Establish a Foundation in Observability

In this project, students will apply the skills they have acquired in the Establish a Foundation in Observability course to configure a monitoring software stack to collect and display a variety of metrics for commonly used AWS resources which include EC2 and EKS. Additionally, students will establish and configure rules for alerting and set parameters to be notified prior to the occurence of failures within the aformentioned cloud resources.

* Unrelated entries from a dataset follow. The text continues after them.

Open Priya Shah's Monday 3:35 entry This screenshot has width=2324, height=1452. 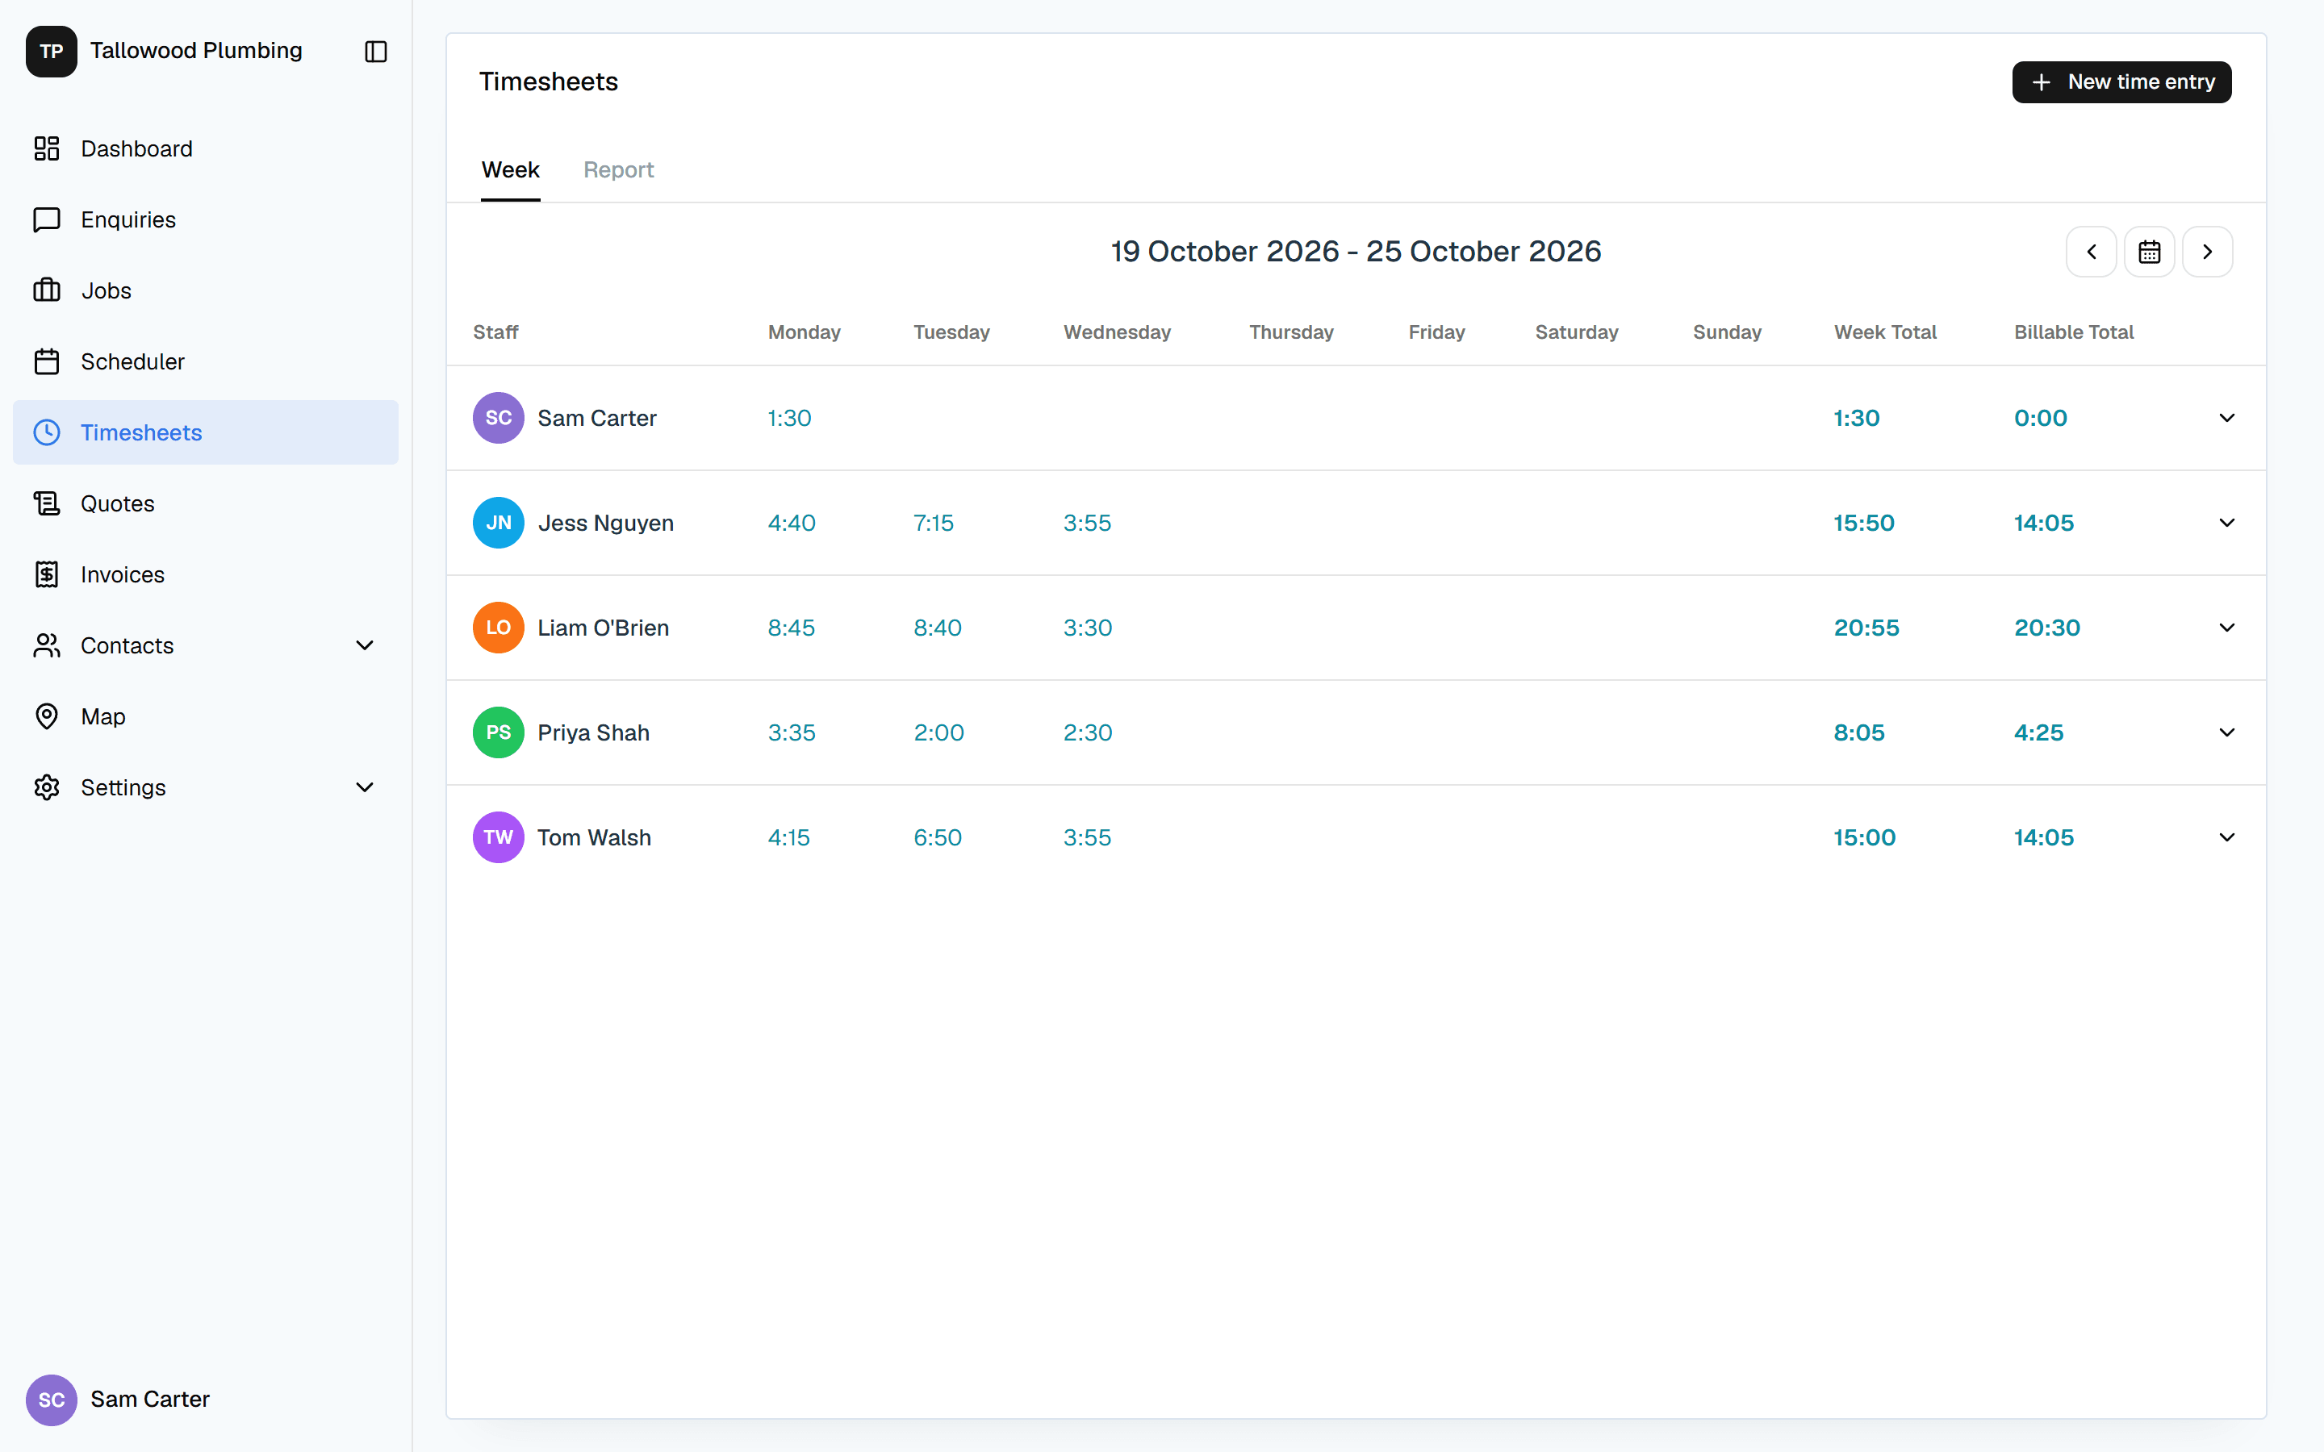[791, 733]
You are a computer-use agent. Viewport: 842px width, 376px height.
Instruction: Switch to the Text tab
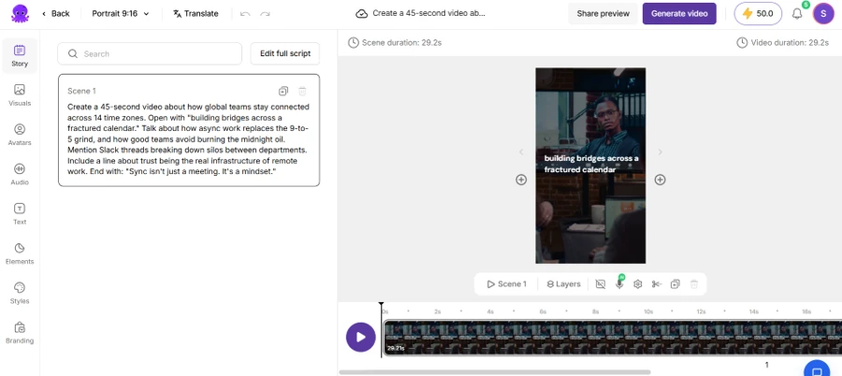pyautogui.click(x=20, y=214)
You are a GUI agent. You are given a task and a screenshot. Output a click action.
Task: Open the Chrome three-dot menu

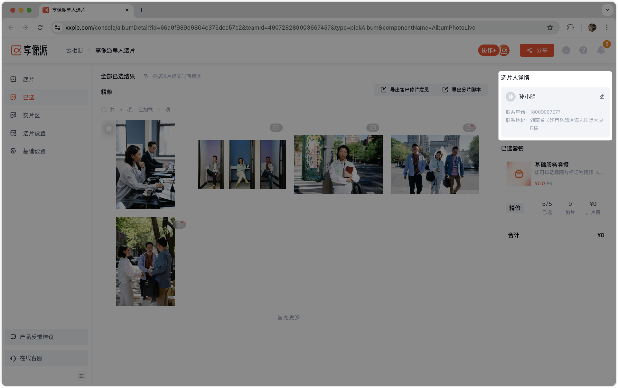click(x=607, y=27)
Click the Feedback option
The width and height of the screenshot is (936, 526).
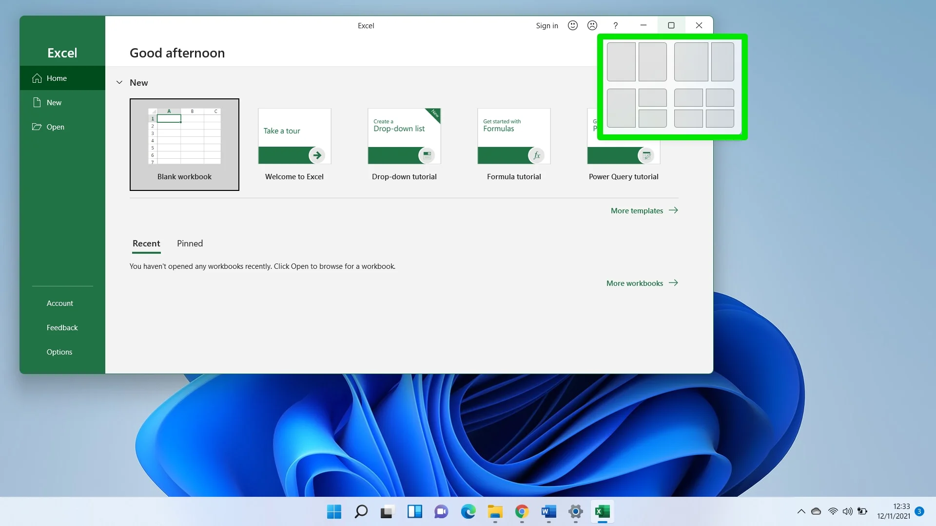[62, 327]
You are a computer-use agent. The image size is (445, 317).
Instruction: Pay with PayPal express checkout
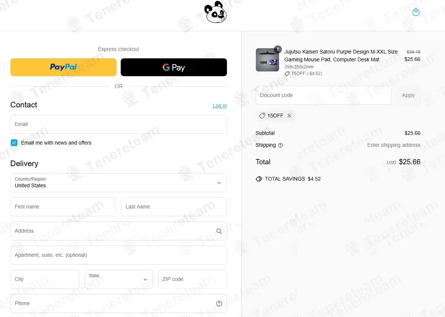tap(64, 67)
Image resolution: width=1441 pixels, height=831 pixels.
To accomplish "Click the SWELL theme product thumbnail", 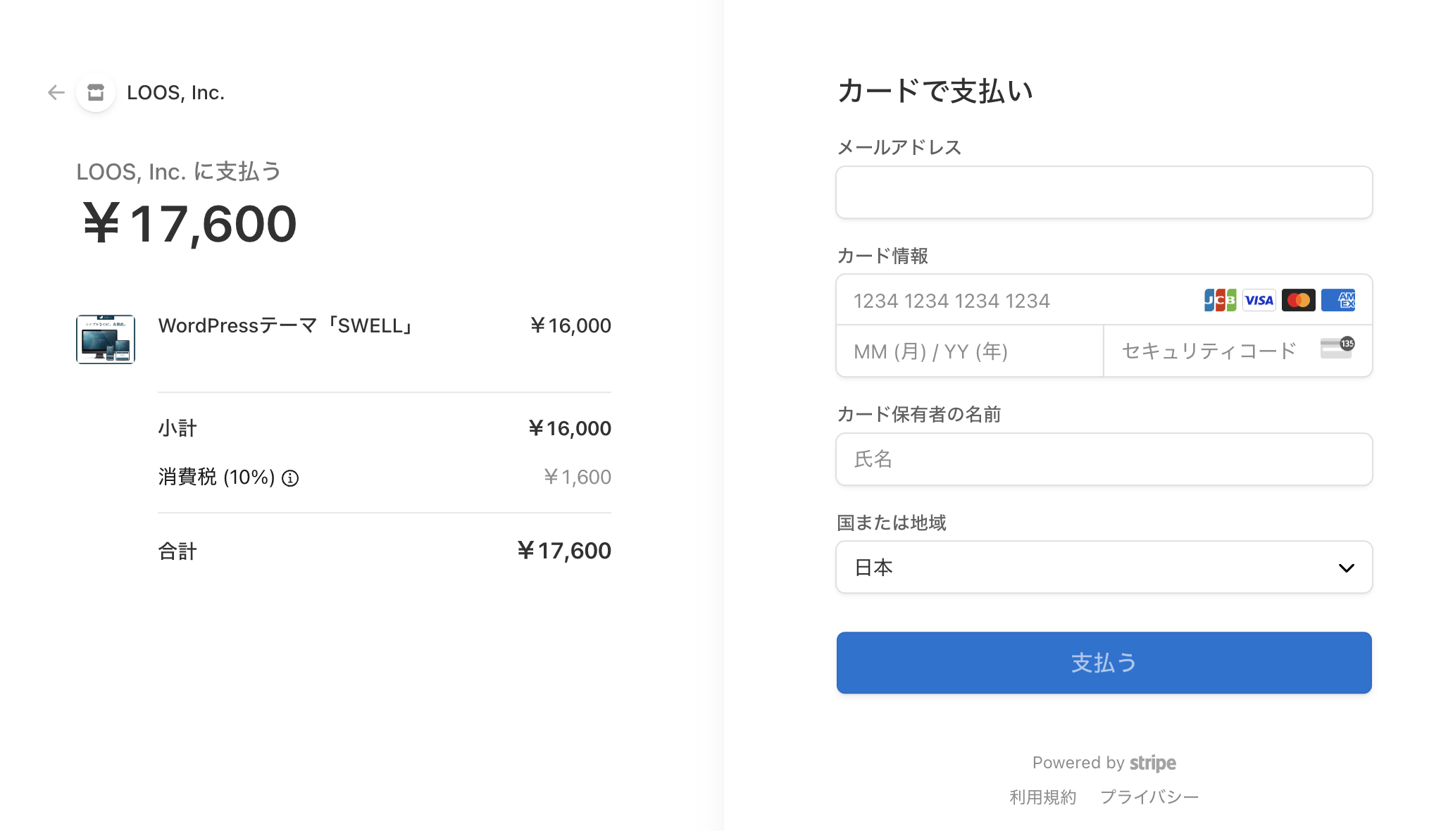I will 106,339.

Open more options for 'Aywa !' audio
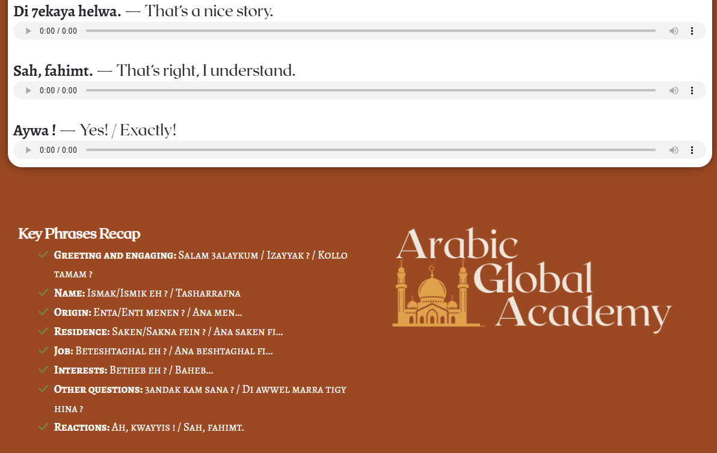click(x=692, y=150)
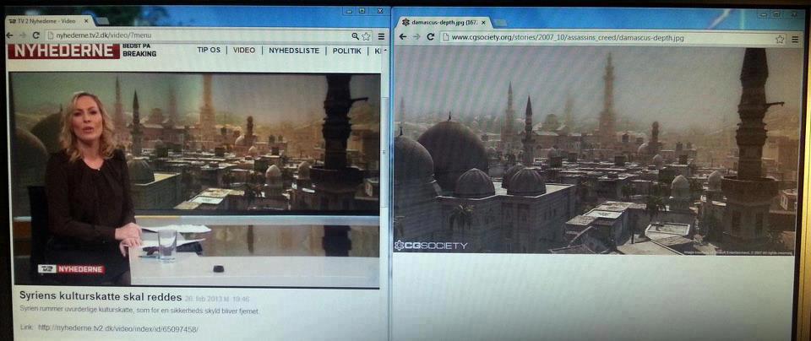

Students will also have the opportunity to test and observe thier own implentation of the monitoring software stack to apply and showcase SRE methodologies and practices which can be transferred to real-world scenarios.

Getting Started

Dependencies

Python
kubectl
helm
AWS CLI
puTTY for Windows ssh clients are native to Linux and Mac.

Local Environment Setup

Use your favorite text editor, for this I am using VS Code. Install the VS Code extensions for Python (optional).
Use Postman to test the example REST API program.. This can be downloaded or used within the browser.
OPTIONAL Use Lens to manage your Kubernetes cluster.
Create a git repo.
Clone the git repo to your local environment using git clone <repo url>.

Installation

Provision the Cloud Resources

Open your AWS console and ensure it is set for region us-east-1. Open the CloudShell by clicking the little shell icon in the toolbar at the top near the search box.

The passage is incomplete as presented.